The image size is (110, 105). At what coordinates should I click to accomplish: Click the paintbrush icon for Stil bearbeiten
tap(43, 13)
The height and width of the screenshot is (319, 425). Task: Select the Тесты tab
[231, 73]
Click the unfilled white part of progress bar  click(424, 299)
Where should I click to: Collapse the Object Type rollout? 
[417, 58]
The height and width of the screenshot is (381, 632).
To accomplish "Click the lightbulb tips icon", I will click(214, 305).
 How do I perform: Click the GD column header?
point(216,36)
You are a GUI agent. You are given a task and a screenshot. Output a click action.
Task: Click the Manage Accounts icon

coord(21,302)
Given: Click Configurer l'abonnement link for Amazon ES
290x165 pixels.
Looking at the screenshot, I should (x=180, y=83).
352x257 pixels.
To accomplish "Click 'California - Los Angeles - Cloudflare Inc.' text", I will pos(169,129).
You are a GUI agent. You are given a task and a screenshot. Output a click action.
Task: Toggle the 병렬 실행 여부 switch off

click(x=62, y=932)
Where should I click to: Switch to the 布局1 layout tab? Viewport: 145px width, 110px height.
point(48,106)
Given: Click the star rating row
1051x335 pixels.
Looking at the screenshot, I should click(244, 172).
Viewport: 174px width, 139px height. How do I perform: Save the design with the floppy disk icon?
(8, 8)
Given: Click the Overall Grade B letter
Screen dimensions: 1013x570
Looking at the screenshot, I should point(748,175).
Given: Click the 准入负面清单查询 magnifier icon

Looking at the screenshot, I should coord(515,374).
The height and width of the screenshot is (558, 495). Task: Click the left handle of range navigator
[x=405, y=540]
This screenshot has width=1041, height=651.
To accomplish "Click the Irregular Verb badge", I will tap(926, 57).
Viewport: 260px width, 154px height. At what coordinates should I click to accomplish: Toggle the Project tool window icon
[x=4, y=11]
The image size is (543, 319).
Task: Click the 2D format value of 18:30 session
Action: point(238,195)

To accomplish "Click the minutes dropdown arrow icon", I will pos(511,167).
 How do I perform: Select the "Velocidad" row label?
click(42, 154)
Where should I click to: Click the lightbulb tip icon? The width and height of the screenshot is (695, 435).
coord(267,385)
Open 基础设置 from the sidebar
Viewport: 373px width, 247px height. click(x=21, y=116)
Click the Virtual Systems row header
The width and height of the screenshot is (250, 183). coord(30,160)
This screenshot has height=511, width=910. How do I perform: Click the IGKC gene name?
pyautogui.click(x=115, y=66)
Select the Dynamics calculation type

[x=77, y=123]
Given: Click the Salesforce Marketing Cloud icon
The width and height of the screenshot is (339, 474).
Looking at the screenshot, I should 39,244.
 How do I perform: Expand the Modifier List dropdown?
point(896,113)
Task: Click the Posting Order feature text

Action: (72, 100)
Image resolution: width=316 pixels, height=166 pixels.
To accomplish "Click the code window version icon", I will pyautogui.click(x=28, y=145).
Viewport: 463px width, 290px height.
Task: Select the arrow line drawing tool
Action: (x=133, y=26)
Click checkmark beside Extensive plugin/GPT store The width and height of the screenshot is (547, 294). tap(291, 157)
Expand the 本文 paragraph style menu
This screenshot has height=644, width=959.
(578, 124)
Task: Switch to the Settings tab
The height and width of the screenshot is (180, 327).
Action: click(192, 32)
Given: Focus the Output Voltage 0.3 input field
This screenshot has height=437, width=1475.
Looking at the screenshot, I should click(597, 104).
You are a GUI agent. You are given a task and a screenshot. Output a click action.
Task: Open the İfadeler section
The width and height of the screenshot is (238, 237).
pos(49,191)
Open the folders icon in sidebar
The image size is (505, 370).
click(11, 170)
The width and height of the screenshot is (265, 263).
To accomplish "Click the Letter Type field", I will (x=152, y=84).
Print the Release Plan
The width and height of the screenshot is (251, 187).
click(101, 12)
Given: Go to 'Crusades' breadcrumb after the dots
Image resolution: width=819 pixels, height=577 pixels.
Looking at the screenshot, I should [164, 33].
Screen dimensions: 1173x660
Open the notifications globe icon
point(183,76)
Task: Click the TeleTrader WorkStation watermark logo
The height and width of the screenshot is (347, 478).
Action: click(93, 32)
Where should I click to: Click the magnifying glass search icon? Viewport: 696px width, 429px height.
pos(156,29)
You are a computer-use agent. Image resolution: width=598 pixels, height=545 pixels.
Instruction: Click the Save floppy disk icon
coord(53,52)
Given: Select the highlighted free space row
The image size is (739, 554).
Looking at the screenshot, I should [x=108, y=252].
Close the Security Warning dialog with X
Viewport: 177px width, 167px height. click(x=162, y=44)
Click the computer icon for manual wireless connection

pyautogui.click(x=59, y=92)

-----

Type out the whole listing above again, exactly as it stands.

The image size is (110, 105). At what coordinates should I click to accomplish: Click the paintbrush icon for Stil bearbeiten
tap(43, 13)
The height and width of the screenshot is (319, 425). Task: Select the Тесты tab
[231, 73]
Click the unfilled white part of progress bar  click(424, 299)
Where should I click to: Collapse the Object Type rollout? 
[417, 58]
The height and width of the screenshot is (381, 632).
To accomplish "Click the lightbulb tips icon", I will click(214, 305).
 How do I perform: Click the GD column header?
point(216,36)
You are a GUI agent. You are given a task and a screenshot. Output a click action.
Task: Click the Manage Accounts icon

coord(21,302)
Given: Click Configurer l'abonnement link for Amazon ES
290x165 pixels.
Looking at the screenshot, I should (x=180, y=83).
352x257 pixels.
To accomplish "Click 'California - Los Angeles - Cloudflare Inc.' text", I will pos(169,129).
You are a GUI agent. You are given a task and a screenshot. Output a click action.
Task: Toggle the 병렬 실행 여부 switch off

click(x=62, y=932)
Where should I click to: Switch to the 布局1 layout tab? Viewport: 145px width, 110px height.
point(48,106)
Given: Click the star rating row
1051x335 pixels.
Looking at the screenshot, I should click(244, 172).
Viewport: 174px width, 139px height. How do I perform: Save the design with the floppy disk icon?
(8, 8)
Given: Click the Overall Grade B letter
Screen dimensions: 1013x570
Looking at the screenshot, I should point(748,175).
Given: Click the 准入负面清单查询 magnifier icon

Looking at the screenshot, I should coord(515,374).
The height and width of the screenshot is (558, 495). Task: Click the left handle of range navigator
[x=405, y=540]
This screenshot has width=1041, height=651.
To accomplish "Click the Irregular Verb badge", I will tap(926, 57).
Viewport: 260px width, 154px height. At what coordinates should I click to accomplish: Toggle the Project tool window icon
[x=4, y=11]
The image size is (543, 319).
Task: Click the 2D format value of 18:30 session
Action: point(238,195)

To accomplish "Click the minutes dropdown arrow icon", I will pos(511,167).
 How do I perform: Select the "Velocidad" row label?
click(42, 154)
Where should I click to: Click the lightbulb tip icon? The width and height of the screenshot is (695, 435).
coord(267,385)
Open 基础设置 from the sidebar
Viewport: 373px width, 247px height. click(x=21, y=116)
Click the Virtual Systems row header
The width and height of the screenshot is (250, 183). coord(30,160)
This screenshot has height=511, width=910. How do I perform: Click the IGKC gene name?
pyautogui.click(x=115, y=66)
Select the Dynamics calculation type

[x=77, y=123]
Given: Click the Salesforce Marketing Cloud icon
The width and height of the screenshot is (339, 474).
Looking at the screenshot, I should 39,244.
 How do I perform: Expand the Modifier List dropdown?
point(896,113)
Task: Click the Posting Order feature text

Action: (72, 100)
Image resolution: width=316 pixels, height=166 pixels.
To accomplish "Click the code window version icon", I will pyautogui.click(x=28, y=145).
Viewport: 463px width, 290px height.
Task: Select the arrow line drawing tool
Action: (x=133, y=26)
Click checkmark beside Extensive plugin/GPT store The width and height of the screenshot is (547, 294). tap(291, 157)
Expand the 本文 paragraph style menu
This screenshot has height=644, width=959.
(578, 124)
Task: Switch to the Settings tab
The height and width of the screenshot is (180, 327).
Action: click(192, 32)
Given: Focus the Output Voltage 0.3 input field
This screenshot has height=437, width=1475.
Looking at the screenshot, I should click(597, 104).
You are a GUI agent. You are given a task and a screenshot. Output a click action.
Task: Open the İfadeler section
The width and height of the screenshot is (238, 237).
pos(49,191)
Open the folders icon in sidebar
The image size is (505, 370).
click(11, 170)
The width and height of the screenshot is (265, 263).
To accomplish "Click the Letter Type field", I will (x=152, y=84).
Print the Release Plan
The width and height of the screenshot is (251, 187).
click(101, 12)
Given: Go to 'Crusades' breadcrumb after the dots
Image resolution: width=819 pixels, height=577 pixels.
Looking at the screenshot, I should [164, 33].
Screen dimensions: 1173x660
Open the notifications globe icon
point(183,76)
Task: Click the TeleTrader WorkStation watermark logo
The height and width of the screenshot is (347, 478).
Action: click(93, 32)
Where should I click to: Click the magnifying glass search icon? Viewport: 696px width, 429px height.
pos(156,29)
You are a computer-use agent. Image resolution: width=598 pixels, height=545 pixels.
Instruction: Click the Save floppy disk icon
coord(53,52)
Given: Select the highlighted free space row
The image size is (739, 554).
Looking at the screenshot, I should [x=108, y=252].
Close the Security Warning dialog with X
Viewport: 177px width, 167px height. click(x=162, y=44)
Click the computer icon for manual wireless connection

pyautogui.click(x=59, y=92)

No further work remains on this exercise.